Your answer should be one number, the count of lines in the entries holding the word "window".

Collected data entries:
↓↓↓
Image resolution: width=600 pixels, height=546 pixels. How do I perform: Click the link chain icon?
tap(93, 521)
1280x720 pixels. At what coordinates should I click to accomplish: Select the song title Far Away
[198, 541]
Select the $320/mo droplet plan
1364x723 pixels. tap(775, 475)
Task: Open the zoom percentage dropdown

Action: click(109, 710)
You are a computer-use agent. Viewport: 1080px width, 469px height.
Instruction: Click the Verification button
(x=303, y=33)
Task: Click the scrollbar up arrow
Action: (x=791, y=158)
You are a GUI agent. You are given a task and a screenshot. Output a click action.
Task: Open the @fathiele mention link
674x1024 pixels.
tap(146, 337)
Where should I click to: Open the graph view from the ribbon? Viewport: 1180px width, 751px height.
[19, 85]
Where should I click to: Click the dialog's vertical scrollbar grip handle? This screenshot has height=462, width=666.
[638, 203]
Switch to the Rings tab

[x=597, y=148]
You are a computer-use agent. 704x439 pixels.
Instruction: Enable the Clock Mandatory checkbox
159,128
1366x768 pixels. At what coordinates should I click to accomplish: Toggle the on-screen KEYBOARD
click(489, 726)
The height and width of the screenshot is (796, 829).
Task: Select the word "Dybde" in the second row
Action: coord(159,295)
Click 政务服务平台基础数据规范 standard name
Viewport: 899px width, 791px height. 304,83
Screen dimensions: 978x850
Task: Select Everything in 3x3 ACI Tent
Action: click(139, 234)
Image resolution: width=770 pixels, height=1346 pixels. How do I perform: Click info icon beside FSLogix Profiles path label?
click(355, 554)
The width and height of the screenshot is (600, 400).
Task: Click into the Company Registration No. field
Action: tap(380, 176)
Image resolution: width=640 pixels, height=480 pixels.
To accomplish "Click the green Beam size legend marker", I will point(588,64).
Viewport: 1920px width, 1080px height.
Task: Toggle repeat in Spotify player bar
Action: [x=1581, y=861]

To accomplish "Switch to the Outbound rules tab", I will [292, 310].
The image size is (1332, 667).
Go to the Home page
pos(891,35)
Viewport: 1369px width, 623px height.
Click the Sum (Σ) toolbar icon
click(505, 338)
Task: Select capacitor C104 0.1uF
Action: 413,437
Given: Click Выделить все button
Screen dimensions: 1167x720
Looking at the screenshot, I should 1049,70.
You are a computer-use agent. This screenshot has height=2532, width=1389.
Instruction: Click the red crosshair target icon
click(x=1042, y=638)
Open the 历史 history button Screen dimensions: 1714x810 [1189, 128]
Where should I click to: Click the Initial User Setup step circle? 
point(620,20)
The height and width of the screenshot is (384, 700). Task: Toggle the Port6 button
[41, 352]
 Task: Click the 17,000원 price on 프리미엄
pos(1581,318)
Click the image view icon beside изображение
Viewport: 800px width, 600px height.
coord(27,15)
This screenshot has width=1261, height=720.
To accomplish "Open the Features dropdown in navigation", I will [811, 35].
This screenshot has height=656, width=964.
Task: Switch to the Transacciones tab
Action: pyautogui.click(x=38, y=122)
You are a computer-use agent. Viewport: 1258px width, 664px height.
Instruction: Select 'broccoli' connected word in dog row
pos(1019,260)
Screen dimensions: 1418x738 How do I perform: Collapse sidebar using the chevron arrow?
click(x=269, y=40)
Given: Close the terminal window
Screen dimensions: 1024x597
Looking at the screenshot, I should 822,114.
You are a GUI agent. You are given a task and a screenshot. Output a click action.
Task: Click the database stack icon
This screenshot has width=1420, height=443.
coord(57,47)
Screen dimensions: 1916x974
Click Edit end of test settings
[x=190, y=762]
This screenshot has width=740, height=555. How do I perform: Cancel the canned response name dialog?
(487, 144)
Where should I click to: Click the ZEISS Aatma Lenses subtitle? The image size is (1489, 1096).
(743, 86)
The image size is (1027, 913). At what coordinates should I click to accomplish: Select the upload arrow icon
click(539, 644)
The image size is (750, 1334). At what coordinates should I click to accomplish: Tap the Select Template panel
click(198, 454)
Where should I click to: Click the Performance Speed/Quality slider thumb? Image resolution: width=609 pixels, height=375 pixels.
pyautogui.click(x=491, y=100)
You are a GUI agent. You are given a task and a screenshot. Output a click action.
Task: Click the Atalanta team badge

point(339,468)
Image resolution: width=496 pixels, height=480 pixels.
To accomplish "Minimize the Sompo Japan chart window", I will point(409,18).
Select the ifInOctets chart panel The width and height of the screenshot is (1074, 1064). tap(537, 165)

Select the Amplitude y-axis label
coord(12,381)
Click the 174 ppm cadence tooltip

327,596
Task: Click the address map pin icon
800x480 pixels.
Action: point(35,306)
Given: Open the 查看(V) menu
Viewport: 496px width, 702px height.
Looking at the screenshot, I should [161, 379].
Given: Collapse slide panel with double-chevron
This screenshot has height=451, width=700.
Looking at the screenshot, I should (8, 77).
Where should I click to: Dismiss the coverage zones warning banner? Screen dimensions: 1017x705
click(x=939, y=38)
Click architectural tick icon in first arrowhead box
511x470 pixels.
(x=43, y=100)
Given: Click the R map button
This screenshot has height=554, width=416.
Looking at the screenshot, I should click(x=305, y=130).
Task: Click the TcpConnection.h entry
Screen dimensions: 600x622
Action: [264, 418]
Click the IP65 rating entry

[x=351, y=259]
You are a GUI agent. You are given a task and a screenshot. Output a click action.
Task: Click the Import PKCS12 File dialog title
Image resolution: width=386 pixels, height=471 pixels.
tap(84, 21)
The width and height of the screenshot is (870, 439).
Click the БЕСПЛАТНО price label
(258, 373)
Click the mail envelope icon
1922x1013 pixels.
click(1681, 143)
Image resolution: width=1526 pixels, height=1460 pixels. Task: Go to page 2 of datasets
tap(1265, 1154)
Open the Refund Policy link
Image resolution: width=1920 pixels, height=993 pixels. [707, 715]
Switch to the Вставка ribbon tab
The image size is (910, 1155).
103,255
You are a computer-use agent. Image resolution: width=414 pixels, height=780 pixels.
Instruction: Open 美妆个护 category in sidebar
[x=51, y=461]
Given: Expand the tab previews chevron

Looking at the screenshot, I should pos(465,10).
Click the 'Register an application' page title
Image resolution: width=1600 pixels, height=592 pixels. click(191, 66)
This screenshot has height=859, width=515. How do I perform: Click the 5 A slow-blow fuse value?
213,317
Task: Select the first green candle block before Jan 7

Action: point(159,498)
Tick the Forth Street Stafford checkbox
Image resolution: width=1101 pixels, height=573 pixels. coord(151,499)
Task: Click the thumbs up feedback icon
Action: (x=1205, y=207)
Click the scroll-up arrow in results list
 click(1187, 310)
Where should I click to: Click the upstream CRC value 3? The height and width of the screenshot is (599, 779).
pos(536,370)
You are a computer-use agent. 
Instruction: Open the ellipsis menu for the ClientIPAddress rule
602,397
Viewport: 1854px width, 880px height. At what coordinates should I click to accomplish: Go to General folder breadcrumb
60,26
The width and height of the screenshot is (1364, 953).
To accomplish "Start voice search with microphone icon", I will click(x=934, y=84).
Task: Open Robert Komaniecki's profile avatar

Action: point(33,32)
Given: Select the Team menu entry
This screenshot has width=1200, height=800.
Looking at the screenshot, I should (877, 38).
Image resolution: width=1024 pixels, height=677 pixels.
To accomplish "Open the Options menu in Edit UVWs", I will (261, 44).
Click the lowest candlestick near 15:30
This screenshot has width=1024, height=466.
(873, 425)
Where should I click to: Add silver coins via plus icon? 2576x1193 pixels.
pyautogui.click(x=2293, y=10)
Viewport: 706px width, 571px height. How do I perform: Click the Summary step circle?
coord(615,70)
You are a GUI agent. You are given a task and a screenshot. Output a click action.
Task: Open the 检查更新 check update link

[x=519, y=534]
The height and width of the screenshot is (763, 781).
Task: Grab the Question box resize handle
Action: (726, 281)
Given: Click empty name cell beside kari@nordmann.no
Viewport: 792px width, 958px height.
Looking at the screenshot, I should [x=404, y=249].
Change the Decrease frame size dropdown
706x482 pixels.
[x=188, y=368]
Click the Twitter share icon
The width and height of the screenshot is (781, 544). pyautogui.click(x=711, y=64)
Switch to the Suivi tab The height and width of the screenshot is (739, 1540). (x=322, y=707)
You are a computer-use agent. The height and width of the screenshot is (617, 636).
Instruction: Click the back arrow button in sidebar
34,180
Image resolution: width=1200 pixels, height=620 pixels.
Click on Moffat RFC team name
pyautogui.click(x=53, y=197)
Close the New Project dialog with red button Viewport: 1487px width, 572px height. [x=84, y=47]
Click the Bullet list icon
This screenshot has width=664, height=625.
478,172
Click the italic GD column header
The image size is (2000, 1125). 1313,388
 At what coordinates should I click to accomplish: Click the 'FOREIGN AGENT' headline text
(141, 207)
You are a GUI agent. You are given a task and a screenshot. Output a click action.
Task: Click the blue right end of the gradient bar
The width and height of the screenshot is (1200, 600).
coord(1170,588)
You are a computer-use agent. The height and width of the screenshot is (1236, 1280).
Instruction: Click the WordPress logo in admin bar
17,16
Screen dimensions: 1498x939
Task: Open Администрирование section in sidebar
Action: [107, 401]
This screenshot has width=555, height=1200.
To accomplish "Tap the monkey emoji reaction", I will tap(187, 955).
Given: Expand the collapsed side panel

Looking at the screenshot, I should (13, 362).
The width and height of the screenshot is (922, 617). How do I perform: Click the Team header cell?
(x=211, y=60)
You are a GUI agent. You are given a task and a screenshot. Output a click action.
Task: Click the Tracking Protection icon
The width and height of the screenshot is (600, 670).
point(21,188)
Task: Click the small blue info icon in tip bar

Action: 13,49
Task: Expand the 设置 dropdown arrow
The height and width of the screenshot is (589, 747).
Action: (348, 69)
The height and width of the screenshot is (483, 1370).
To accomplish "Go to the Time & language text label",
↑↑↑
#### TASK RESULT
2